Since collapsing all metrics into one to select a single winner often results in over-engineered solutions, we have opted instead to select multiple implementations from a Pareto-frontier, based on their uniqueness or simply to obtain a reference implementation. The authors of such selected solutions were given an opportunity to share their insights at the associated ReQuEST workshop co-located with the 23rd ACM ASPLOS conference at the end of March 2018 in Williamsburg, VA, USA (ASPLOS is the premier forum for multidisciplinary systems research spanning computer architecture and hardware, programming languages and compilers, operating systems and networking).
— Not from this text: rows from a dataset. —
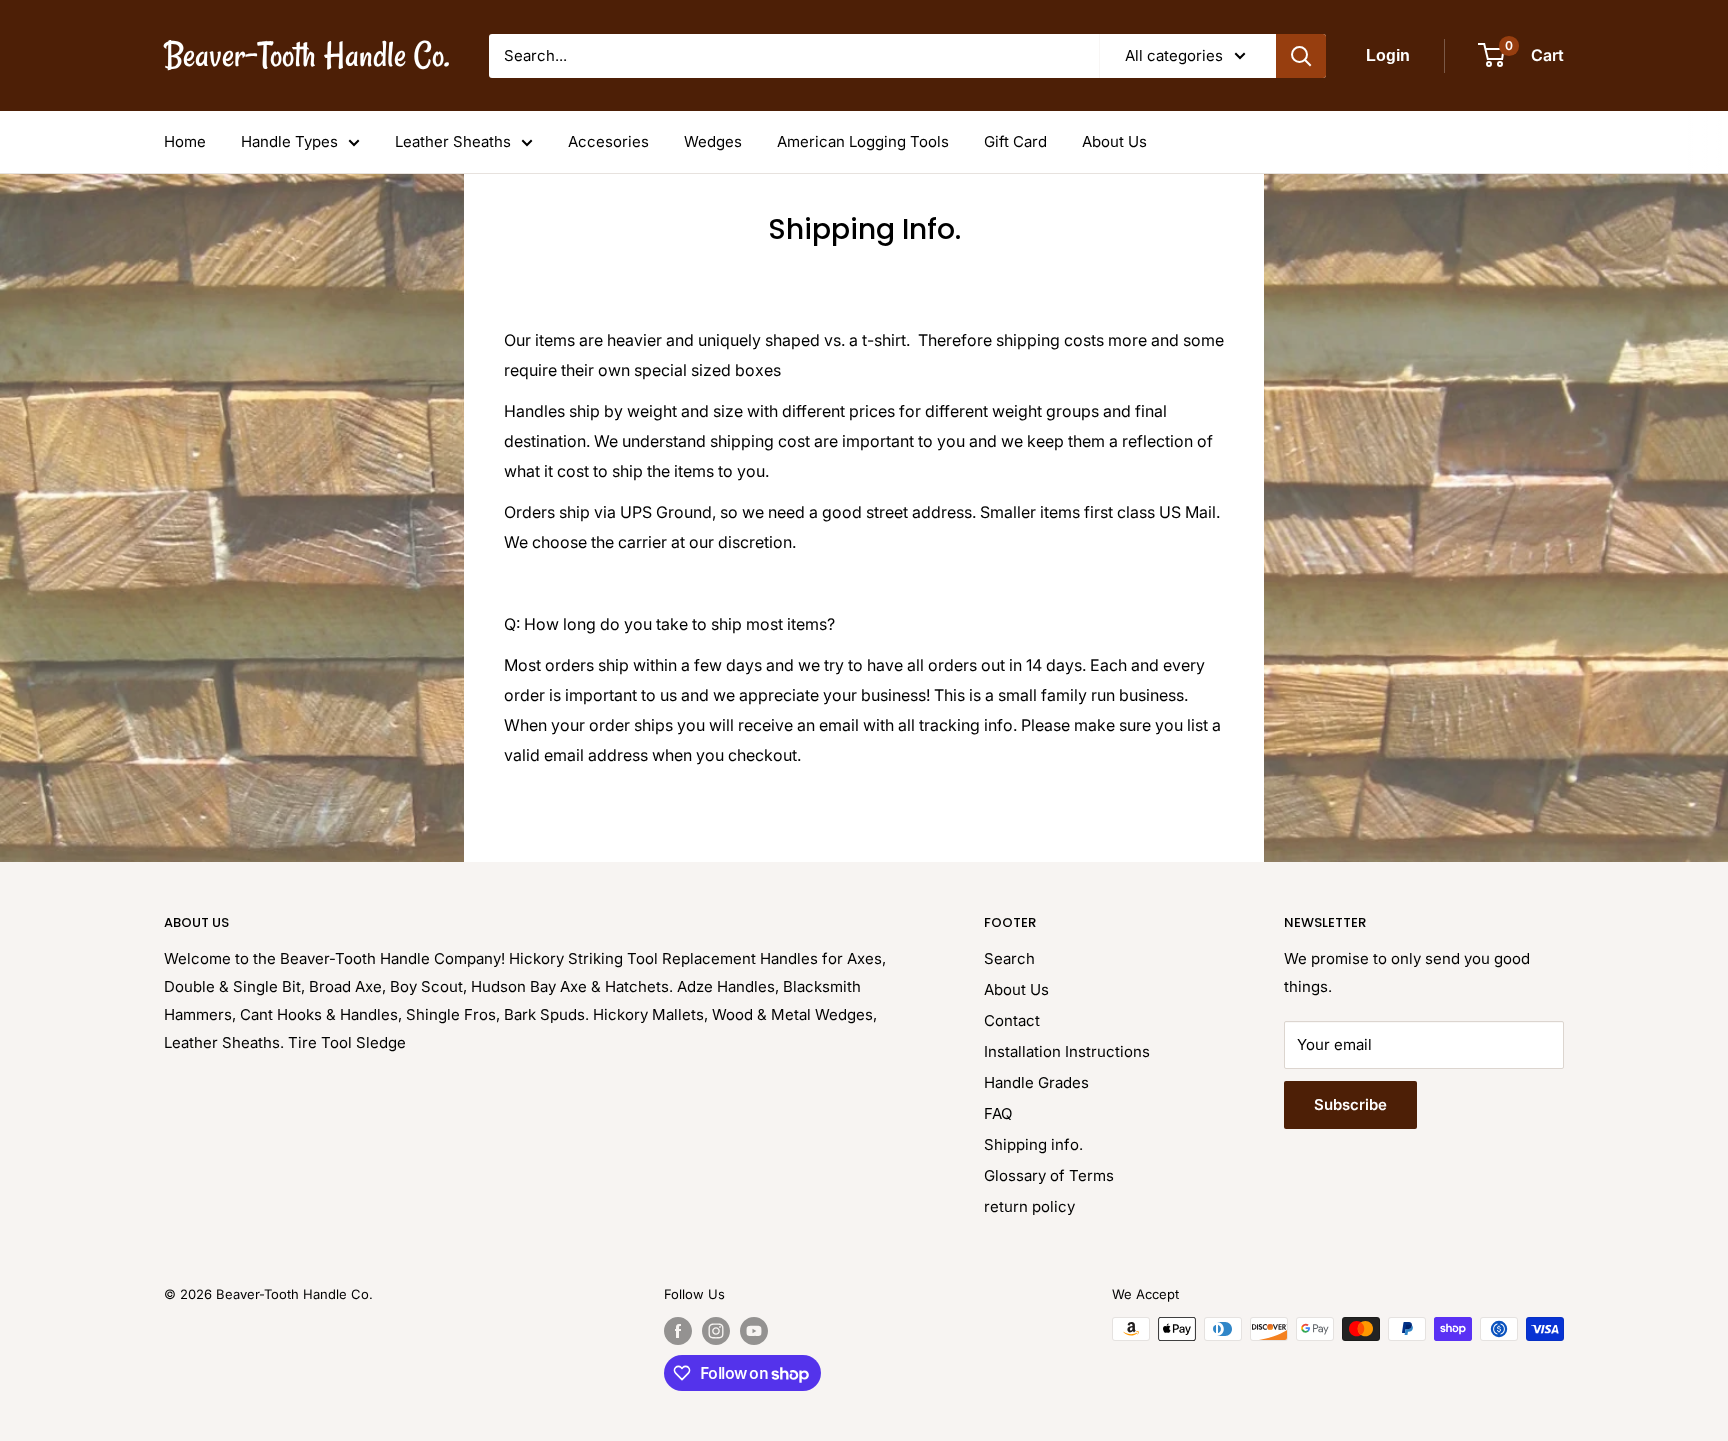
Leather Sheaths (453, 141)
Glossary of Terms (1049, 1175)
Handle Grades (1036, 1082)
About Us (1114, 141)
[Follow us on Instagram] (716, 1331)
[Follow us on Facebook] (678, 1331)
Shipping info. (1033, 1144)
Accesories (608, 141)
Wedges (713, 141)
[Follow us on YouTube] (754, 1331)
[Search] (1301, 56)
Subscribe (1350, 1104)
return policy (1029, 1206)
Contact (1012, 1020)
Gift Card (1015, 141)
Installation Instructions (1067, 1051)
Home (185, 141)
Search (1009, 958)
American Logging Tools (863, 141)
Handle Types (289, 141)
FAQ (998, 1113)
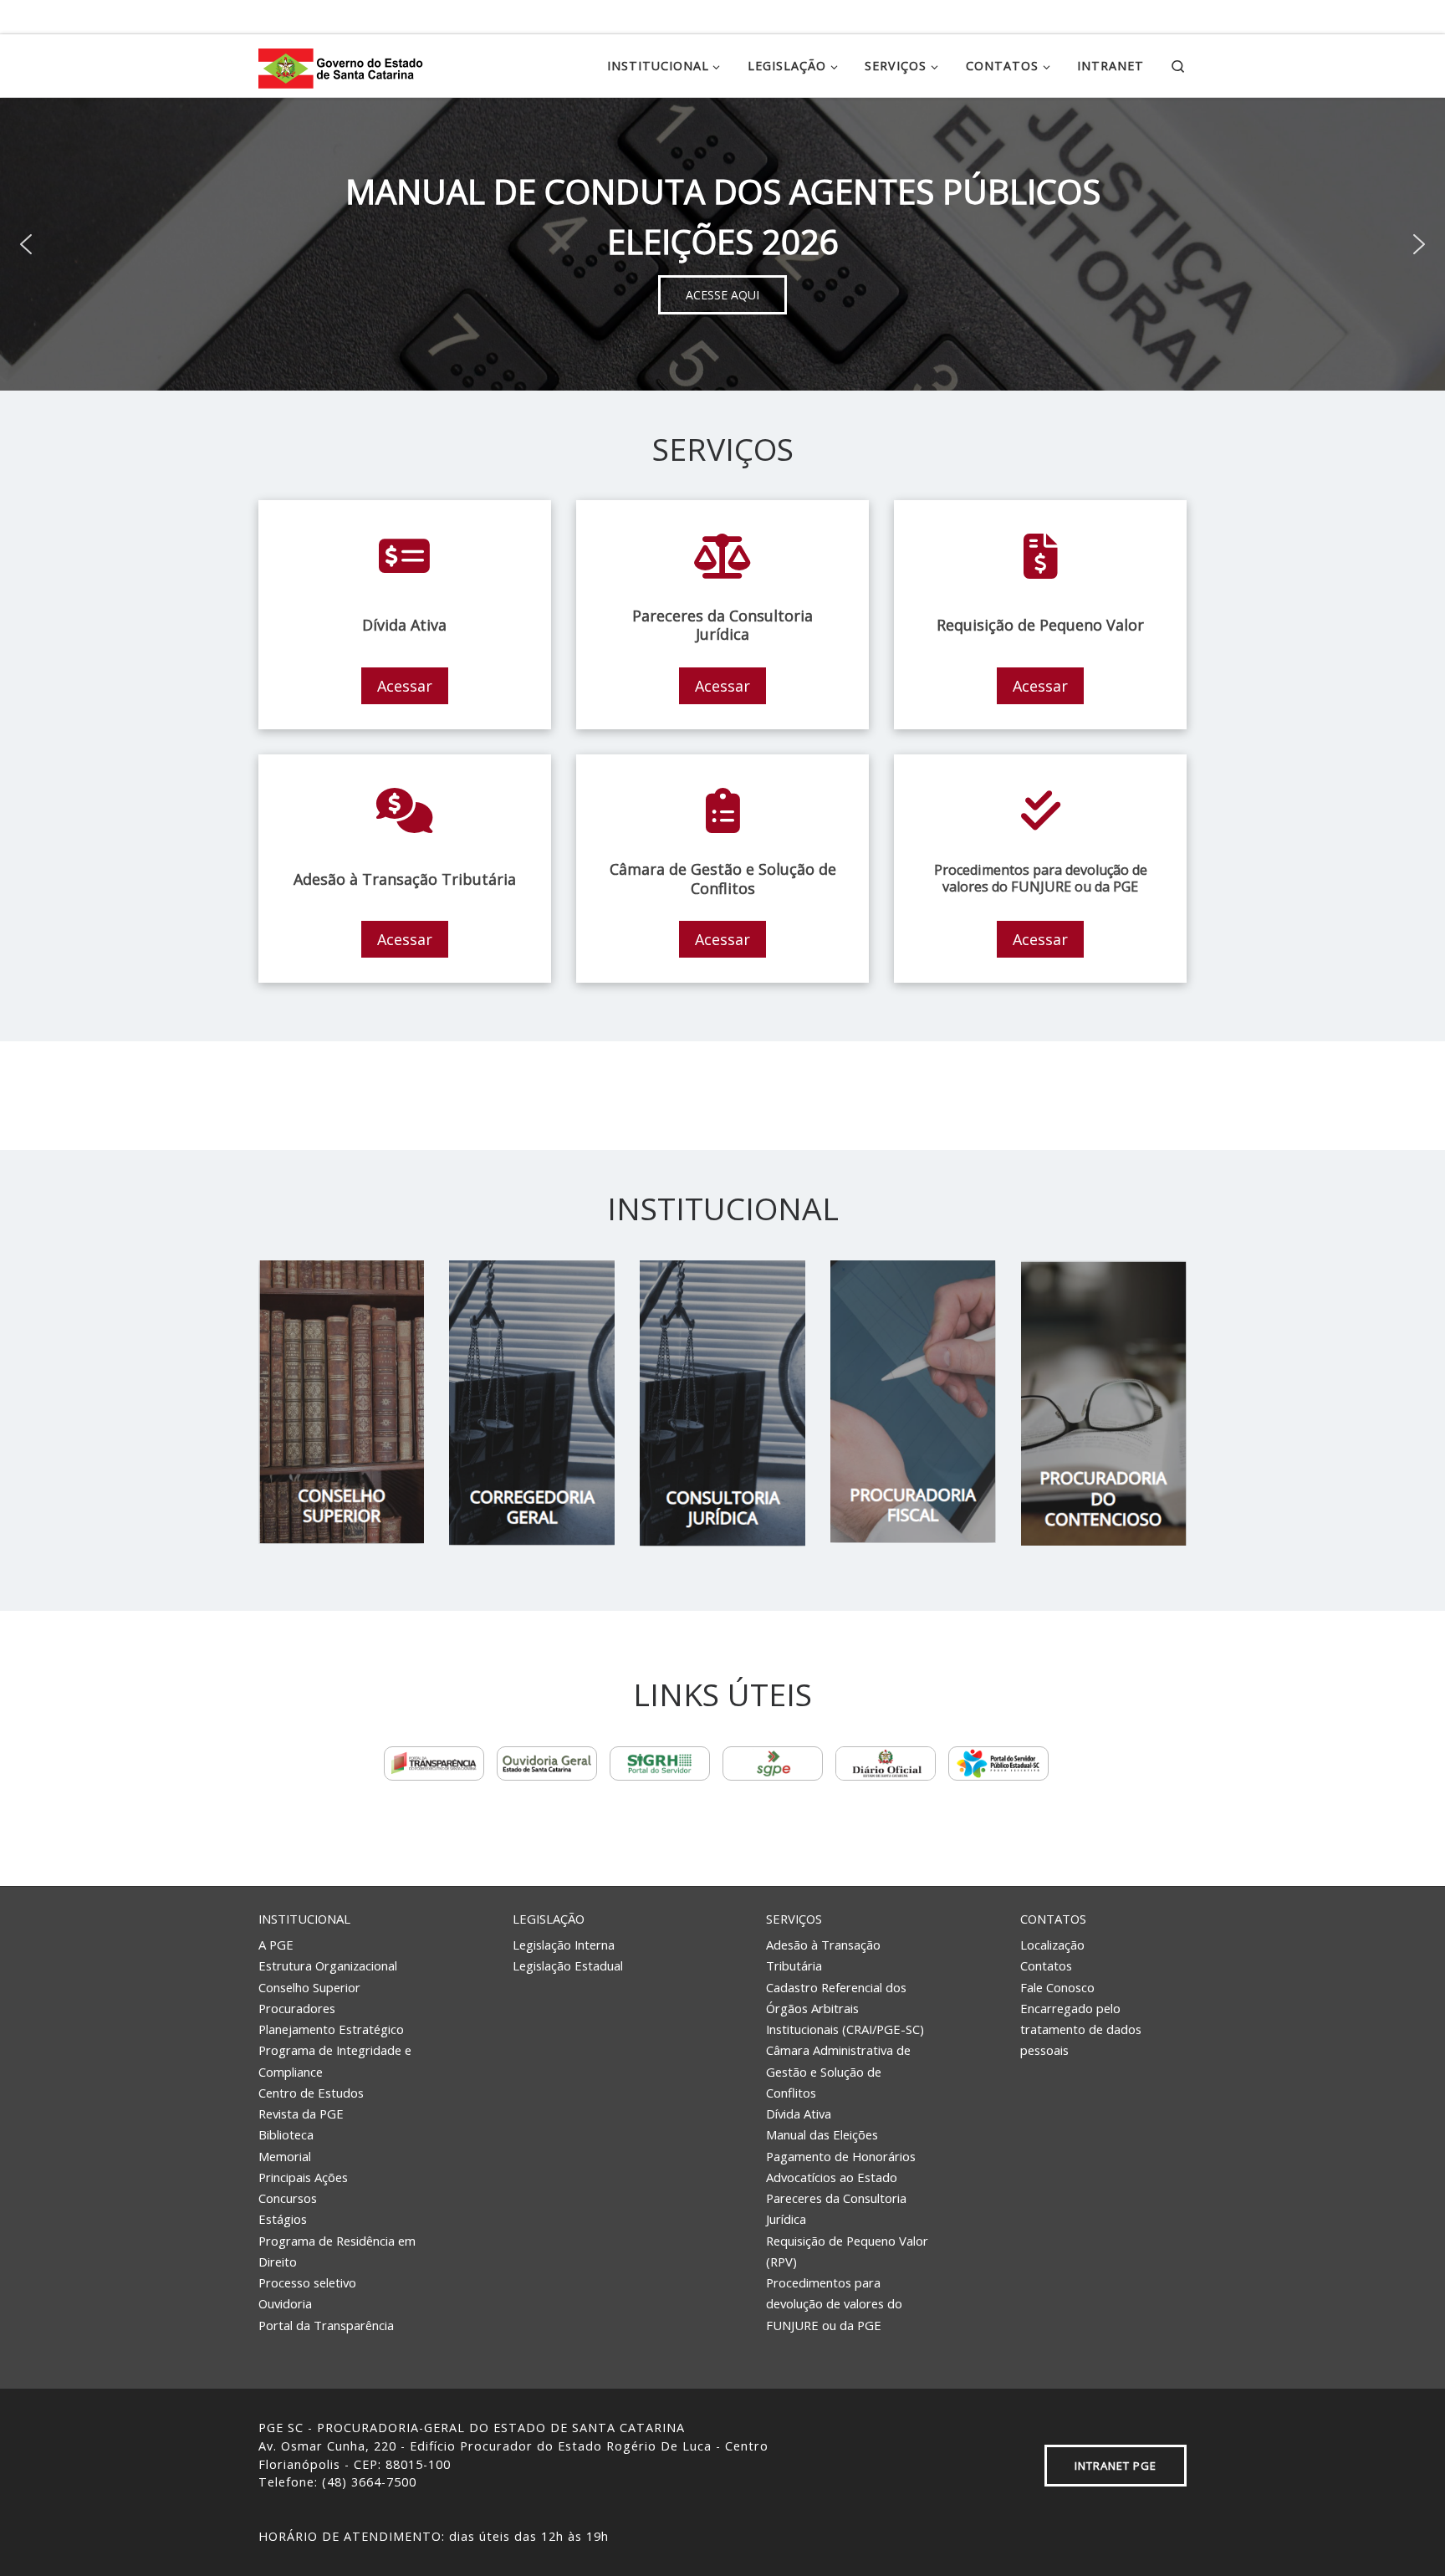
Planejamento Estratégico (331, 2029)
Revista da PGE (301, 2113)
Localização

The ReQuEST-ASPLOS’18 proceedings, available in the ACM Digital Library, include five papers with Artifact Appendices and a set of ACM reproducibility badges. The proceedings are accompanied by snapshots of Collective Knowledge workflows covering a very diverse model/software/hardware stack:
  • Models: MobileNets, ResNet-18, ResNet-50, Inception-v3, VGG16, AlexNet, SSD.
  • Data types: 8-bit integer, 16-bit floating-point (half), 32-bit floating-point (float).
  • AI frameworks and libraries: MXNet, TensorFlow, Caffe, Keras, Arm Compute Library, cuDNN, TVM, NNVM.
  • Platforms: Xilinx Pynq-Z1 FPGA, Arm Cortex CPUs and Arm Mali GPGPUs (Linaro HiKey960 and T-Firefly RK3399), a farm of Raspberry Pi devices, NVIDIA Jetson TX1 and TX2, and Intel Xeon servers in Amazon Web Services, Google Cloud and Microsoft Azure.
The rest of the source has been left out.